## Exercise requirements
Write out exactly the lines of the entries below from the one holding "cash on delivery (240, 2047)" to the one holding "def (313, 62)", inclusive, and leave out all other lines.

(Saved entries)
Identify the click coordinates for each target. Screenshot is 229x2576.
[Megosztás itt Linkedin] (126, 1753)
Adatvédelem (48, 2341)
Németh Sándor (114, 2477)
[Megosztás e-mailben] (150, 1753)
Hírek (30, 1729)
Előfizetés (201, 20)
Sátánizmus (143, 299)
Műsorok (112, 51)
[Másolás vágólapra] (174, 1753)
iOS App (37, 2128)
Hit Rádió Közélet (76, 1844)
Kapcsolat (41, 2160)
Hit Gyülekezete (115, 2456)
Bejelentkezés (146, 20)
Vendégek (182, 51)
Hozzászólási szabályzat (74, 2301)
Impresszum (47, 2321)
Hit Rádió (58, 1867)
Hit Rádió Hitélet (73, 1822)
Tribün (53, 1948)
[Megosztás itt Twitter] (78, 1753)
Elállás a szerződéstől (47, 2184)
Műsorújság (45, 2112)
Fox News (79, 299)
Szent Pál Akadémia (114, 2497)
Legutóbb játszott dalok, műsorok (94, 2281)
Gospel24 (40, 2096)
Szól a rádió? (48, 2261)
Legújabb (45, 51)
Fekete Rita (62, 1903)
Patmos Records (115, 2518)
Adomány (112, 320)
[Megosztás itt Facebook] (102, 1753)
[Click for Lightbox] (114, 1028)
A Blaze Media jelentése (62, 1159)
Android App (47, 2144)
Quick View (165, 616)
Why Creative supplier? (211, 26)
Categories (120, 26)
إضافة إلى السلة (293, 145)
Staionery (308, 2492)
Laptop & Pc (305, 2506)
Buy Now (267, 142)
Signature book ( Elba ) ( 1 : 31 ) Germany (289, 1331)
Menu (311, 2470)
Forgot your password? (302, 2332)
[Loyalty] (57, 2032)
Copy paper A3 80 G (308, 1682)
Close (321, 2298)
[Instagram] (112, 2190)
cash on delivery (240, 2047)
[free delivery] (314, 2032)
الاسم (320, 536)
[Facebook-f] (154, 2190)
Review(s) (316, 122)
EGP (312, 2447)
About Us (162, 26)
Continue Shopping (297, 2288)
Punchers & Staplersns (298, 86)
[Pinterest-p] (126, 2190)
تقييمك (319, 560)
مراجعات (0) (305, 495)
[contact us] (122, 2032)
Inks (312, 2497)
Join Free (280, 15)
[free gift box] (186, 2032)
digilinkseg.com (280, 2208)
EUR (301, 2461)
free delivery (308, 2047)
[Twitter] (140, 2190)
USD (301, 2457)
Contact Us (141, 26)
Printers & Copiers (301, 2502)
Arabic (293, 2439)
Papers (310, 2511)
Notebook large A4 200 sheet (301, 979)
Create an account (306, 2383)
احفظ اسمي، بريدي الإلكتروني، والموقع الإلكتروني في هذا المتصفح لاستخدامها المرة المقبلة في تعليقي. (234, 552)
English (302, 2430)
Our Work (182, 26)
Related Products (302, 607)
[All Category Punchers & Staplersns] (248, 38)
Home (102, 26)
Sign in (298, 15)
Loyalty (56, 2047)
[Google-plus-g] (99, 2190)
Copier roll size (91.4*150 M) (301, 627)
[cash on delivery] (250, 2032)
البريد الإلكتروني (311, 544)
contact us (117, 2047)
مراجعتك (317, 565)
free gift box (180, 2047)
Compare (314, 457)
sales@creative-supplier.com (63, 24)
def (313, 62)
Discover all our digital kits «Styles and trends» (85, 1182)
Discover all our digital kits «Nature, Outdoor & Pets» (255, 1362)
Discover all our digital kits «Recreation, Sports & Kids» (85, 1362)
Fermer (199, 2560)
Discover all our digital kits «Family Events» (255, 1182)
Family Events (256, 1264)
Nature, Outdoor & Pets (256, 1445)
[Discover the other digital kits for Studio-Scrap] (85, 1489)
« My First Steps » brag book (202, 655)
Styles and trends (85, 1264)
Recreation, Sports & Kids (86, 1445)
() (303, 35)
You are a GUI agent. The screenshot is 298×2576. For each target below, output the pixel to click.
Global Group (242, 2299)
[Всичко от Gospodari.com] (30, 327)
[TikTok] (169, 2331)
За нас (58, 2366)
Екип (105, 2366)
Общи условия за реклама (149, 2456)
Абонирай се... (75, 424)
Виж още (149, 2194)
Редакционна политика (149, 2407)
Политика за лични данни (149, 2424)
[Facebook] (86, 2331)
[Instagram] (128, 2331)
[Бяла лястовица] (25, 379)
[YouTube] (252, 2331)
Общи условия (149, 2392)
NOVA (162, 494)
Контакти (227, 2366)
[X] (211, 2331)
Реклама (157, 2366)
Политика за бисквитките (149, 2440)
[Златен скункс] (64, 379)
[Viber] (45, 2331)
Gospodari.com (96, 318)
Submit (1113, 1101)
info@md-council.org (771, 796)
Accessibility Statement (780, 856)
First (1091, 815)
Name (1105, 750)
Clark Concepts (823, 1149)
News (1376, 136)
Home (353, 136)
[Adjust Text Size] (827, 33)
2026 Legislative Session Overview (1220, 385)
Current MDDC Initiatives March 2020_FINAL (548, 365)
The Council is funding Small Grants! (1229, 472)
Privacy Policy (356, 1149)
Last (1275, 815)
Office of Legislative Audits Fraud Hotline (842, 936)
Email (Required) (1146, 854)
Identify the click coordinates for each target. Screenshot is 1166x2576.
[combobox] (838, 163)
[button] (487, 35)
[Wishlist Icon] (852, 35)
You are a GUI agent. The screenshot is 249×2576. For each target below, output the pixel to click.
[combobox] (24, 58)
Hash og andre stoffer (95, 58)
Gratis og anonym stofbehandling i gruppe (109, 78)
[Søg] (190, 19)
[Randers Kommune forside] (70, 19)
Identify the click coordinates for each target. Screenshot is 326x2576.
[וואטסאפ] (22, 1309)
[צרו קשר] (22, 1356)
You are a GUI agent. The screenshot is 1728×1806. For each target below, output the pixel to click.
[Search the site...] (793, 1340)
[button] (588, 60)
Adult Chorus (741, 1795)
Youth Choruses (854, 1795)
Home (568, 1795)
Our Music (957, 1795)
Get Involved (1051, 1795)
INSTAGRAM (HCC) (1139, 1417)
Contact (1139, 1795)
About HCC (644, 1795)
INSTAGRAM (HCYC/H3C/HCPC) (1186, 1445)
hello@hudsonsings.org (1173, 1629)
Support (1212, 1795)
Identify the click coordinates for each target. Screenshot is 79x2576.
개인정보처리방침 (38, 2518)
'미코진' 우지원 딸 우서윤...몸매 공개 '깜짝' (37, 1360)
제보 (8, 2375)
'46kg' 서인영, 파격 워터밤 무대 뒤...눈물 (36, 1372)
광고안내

## Completed task
cash on delivery (240, 2047)
[free delivery] (314, 2032)
الاسم (320, 536)
[Facebook-f] (154, 2190)
Review(s) (316, 122)
EGP (312, 2447)
About Us (162, 26)
Continue Shopping (297, 2288)
Punchers & Staplersns (298, 86)
[Pinterest-p] (126, 2190)
تقييمك (319, 560)
مراجعات (0) (305, 495)
[contact us] (122, 2032)
Inks (312, 2497)
Join Free (280, 15)
[free gift box] (186, 2032)
digilinkseg.com (280, 2208)
EUR (301, 2461)
free delivery (308, 2047)
[Twitter] (140, 2190)
USD (301, 2457)
Contact Us (141, 26)
Printers & Copiers (301, 2502)
Arabic (293, 2439)
Papers (310, 2511)
Notebook large A4 200 sheet (301, 979)
Create an account (306, 2383)
احفظ اسمي، بريدي الإلكتروني، والموقع الإلكتروني في هذا المتصفح لاستخدامها المرة المقبلة في تعليقي. (234, 552)
English (302, 2430)
Our Work (182, 26)
Related Products (302, 607)
[All Category Punchers & Staplersns] (248, 38)
Home (102, 26)
Sign in (298, 15)
Loyalty (56, 2047)
[Google-plus-g] (99, 2190)
Copier roll size (91.4*150 M) (301, 627)
[cash on delivery] (250, 2032)
البريد الإلكتروني (311, 544)
contact us (117, 2047)
مراجعتك (317, 565)
free gift box (180, 2047)
Compare (314, 457)
sales@creative-supplier.com (63, 24)
def (313, 62)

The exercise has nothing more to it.